Exercise prompt:
In the forum discussion about Raku and Python, what does zephen say APL originally had?

Document passage:
◇ ◇ ◇
That's a quite irrational take. I didn't make any bogus comparisons. I justified or can justify all my points. I did not imply anything about people who don't like Raku. I don't even use Raku myself...

zephen · 2026-02-20T19:38:56 1771616336

> You have the hidden inner iteration loop inside the `.extend` standard library method driving the lazy generator expression with _unspecified_ one-step-at-a-time semantics

That's why it wasn't the first thing I wrote.

> To explain what this does to a beginner, or even intermediate programmer.... oooooh boy.

As if the raku were better in that respect, lol.

> Some people program in APL/J/K/Q just fine, and they prefer their symbols.

APL originally had a lot of its own symbols with very little reuse, and clear rules. Learning the symbols was one thing, but the usage rules were minimal and simple. I'm not a major fan of too many different symbols, but I really hate reuse in any context where how things will be parsed is unclear. In the raku example, what if the elements were to be multiplied?

> Calling it "stupid" is showing your prejudice. (I don't and can't write APL but still respect it) > Reminds me a bit of the fish anecdote told by DFW...

Yeah, for some reason, it's not OK for me to insult a language, but it's OK for you to insult a person.

But you apparently missed that the "twisty" part was about the multiple meanings. Because both those symbols are used in Python (the * in multiple contexts even) but the rules on parsing them are very simple.

perl and its successor raku are not about simple parsing. You are right to worry about the semantics of execution, but that starts with the semantics of how the language is parsed.
◇ ◇ ◇
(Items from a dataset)
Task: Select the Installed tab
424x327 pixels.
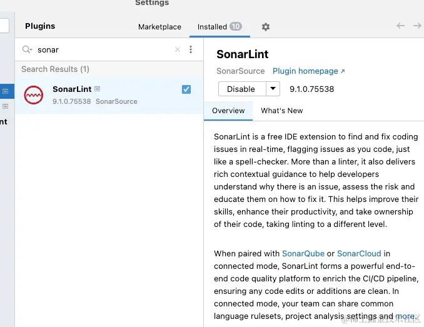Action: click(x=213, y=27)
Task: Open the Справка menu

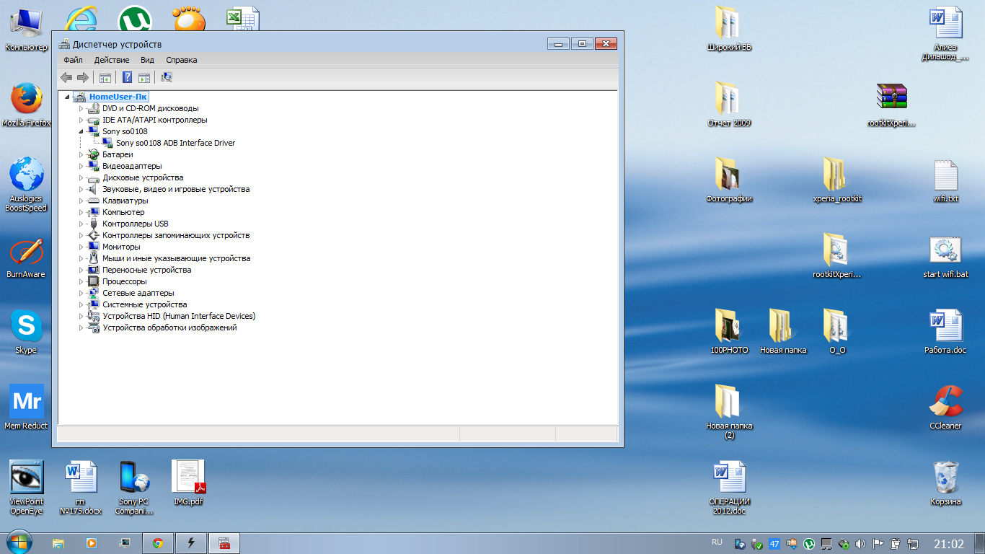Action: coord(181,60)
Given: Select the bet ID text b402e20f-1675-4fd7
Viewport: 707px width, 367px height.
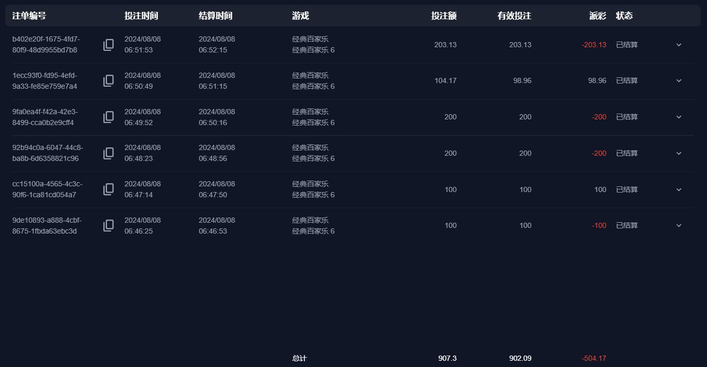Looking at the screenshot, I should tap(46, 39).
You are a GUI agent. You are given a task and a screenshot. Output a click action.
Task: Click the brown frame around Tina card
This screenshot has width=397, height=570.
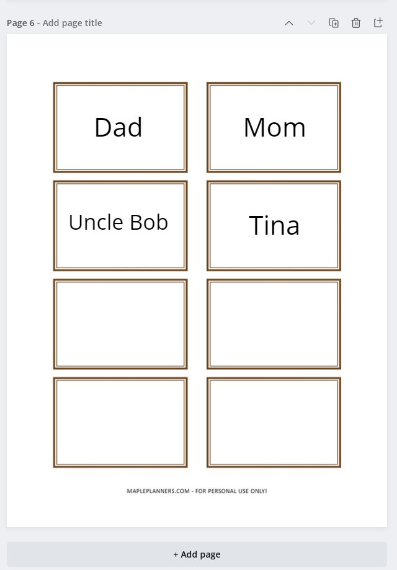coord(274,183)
◇ ◇ ◇
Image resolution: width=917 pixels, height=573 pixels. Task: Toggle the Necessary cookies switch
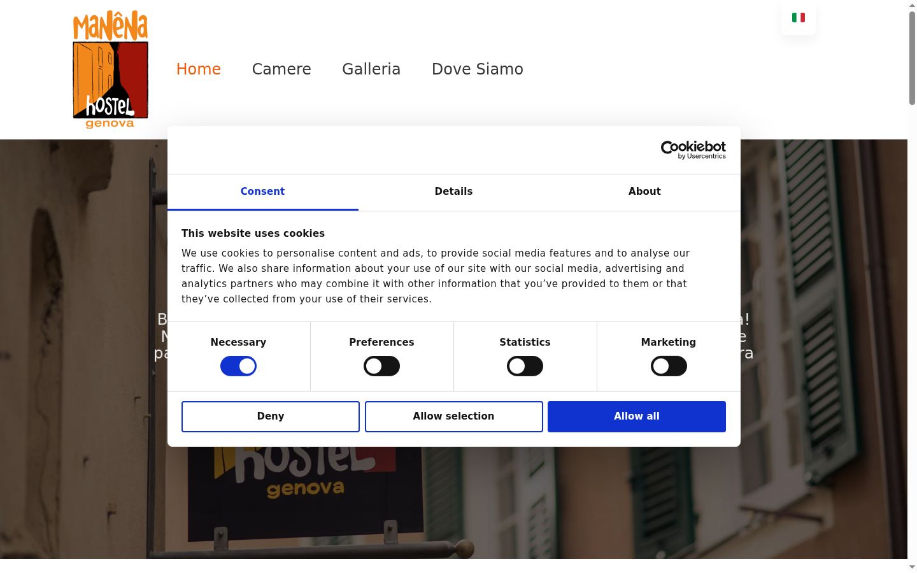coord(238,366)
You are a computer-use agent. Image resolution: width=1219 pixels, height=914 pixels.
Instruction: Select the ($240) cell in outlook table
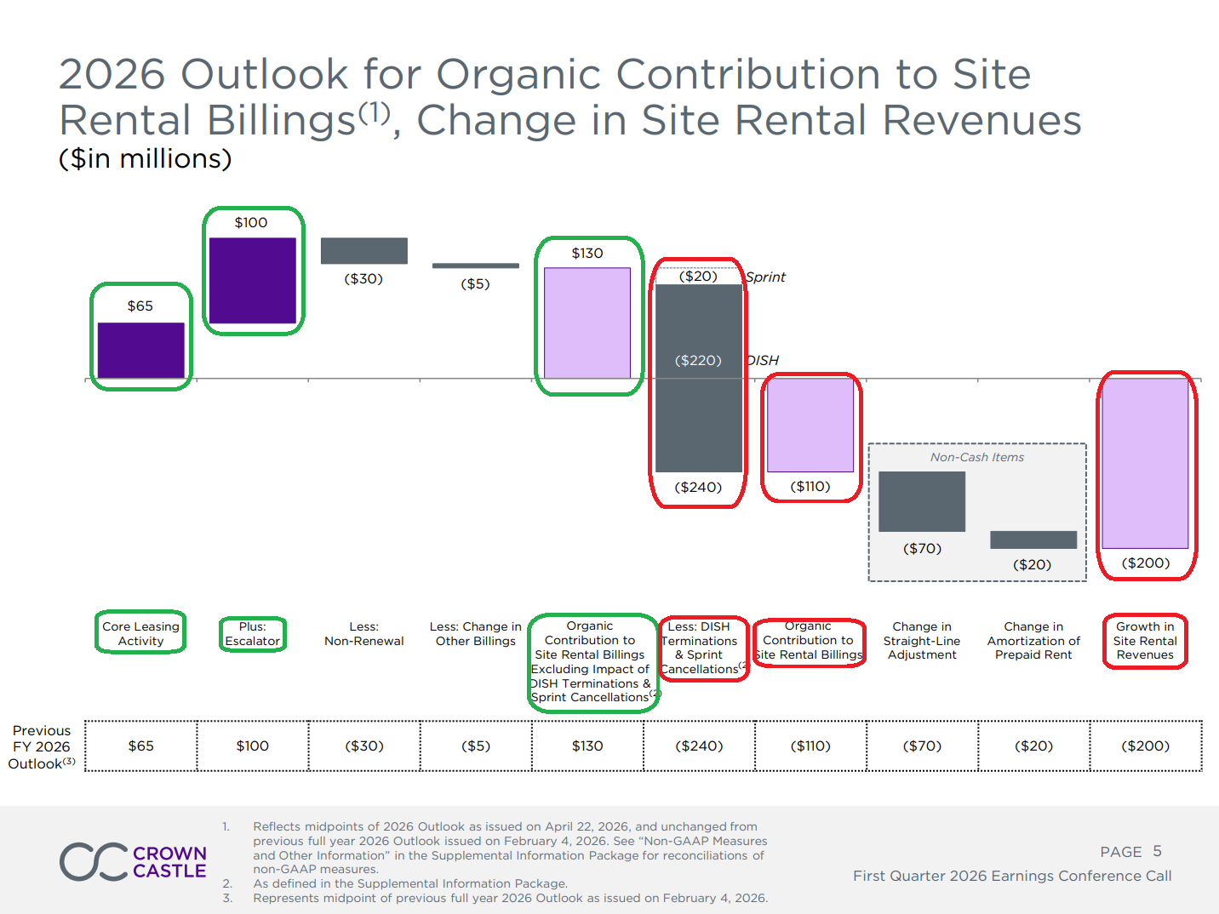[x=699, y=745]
◇ ◇ ◇
Solution for this problem:
APL originally had a lot of its own symbols with very little reuse, and clear rules.